A few weeks ago, almost like a prelude to the Margazhi season, Carnatic musician Rithvik Raja began sharing the many aspects that go into gearing up for the sabha on Instagram.
In addition to planning what to sing and how to preserve one’s voice on the day of a concert, what stood out was Rithvik’s keen eye for aesthetics and his nuanced sartorial choices. The season is an “excuse to shop for new clothes and wear them at concerts”, he wrote in the post. For this year, Rithvik has added natural dyed ikat and Mashru silk kurtas, which he will pair with coloured khadi dhotis from Ponduru, to his wardrobe.
“I draw inspiration from my music, and I enjoy the process right from sourcing and understanding the dyes, yarns and wefts to the cuts and styles that I experiment with to create the final piece of clothing,” he says.
Performance enhancer
He is not the only artiste poring over textiles and textures to make a lasting impression. Over the years, there has been a seismic shift in the way performances are produced and consumed, with equal importance now being placed on not only the content but also paraphernalia that has the potential to raise the bar of a concert.
“I feel powerful in my costume,” says Bharatanatyam dancer and actor, Christopher Guruswamy, who was born and raised in Australia, and has lived in Chennai for over a decade now. “The costume is almost like an armour; it gets me into the headspace of what I’m going to do,” he adds.
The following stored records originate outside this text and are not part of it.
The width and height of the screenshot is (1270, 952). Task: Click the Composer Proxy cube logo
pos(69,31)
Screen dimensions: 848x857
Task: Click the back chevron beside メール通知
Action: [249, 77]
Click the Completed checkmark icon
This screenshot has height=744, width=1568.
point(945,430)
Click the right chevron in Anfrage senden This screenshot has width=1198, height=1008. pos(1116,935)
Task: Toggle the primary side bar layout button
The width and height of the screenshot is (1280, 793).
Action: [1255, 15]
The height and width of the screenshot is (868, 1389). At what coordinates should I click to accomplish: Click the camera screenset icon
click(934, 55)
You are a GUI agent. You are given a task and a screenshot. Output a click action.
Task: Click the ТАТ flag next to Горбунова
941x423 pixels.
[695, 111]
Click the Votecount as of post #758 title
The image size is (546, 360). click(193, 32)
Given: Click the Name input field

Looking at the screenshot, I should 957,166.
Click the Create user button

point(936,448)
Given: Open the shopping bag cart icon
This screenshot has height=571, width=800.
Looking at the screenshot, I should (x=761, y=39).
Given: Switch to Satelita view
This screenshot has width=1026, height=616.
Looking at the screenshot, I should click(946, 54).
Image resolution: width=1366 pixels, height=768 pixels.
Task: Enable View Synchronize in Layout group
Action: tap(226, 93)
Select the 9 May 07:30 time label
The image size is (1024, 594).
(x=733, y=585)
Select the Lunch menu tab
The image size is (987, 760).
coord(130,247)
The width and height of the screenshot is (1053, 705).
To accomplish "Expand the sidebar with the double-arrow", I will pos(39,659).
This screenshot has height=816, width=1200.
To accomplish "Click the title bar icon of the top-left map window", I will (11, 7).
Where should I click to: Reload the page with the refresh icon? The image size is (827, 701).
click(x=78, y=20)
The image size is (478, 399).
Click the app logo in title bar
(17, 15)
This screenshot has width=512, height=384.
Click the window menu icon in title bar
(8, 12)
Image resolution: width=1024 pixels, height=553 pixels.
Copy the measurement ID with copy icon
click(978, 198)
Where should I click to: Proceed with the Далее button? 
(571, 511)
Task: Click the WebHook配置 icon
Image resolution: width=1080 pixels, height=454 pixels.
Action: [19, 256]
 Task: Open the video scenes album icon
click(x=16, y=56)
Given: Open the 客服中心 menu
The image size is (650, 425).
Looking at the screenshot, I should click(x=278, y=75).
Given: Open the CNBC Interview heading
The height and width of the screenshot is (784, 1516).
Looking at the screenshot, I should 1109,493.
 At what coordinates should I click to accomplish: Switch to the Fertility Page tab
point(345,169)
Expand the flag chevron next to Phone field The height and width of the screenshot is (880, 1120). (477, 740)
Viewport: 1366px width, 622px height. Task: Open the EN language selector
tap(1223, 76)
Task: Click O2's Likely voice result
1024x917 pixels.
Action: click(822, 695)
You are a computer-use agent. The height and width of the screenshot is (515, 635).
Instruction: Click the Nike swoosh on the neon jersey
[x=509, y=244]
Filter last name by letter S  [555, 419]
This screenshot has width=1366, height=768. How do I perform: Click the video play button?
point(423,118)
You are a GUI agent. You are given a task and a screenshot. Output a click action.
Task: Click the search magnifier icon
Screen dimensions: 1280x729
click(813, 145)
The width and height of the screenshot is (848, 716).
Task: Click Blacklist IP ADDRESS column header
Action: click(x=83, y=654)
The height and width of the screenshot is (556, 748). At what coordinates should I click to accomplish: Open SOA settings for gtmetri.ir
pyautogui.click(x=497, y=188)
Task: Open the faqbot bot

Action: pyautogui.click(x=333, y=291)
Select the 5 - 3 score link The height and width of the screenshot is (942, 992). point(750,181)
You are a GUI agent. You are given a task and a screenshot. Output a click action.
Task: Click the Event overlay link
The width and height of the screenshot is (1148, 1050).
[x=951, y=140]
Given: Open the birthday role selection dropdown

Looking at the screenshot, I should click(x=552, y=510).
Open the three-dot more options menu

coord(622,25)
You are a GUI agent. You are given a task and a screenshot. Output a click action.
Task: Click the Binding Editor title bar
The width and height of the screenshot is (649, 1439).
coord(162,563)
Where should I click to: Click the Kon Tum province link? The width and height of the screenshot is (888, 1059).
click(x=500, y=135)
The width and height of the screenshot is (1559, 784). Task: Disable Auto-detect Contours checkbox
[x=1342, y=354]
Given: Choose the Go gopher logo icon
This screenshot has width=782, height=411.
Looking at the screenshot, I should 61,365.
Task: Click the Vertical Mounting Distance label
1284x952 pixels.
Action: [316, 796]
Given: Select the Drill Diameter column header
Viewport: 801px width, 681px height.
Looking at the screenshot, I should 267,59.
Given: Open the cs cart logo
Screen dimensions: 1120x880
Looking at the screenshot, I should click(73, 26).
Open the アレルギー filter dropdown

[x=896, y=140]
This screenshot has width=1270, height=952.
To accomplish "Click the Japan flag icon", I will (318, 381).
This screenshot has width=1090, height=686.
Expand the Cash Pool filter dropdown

It is little wonder then that Christopher chooses his costumes with care and conviction. “I think about my list of items; the mood it evokes in me, the ragams… and I think of the colours that will go with it,” he says, adding, “Sometimes I see a sari and, in my head, I hear a varnam that will go with it. I know it’s crazy but it really makes a difference when you think of a costume as a tool to enhance your performance than just something you drape.”
- Sushma Somasekaran is convinced that clothes have the power to convey what a person may, at times, struggle to convey in just words. Which is why she believes in the importance of curating a look “as it is the first thing people notice about you”.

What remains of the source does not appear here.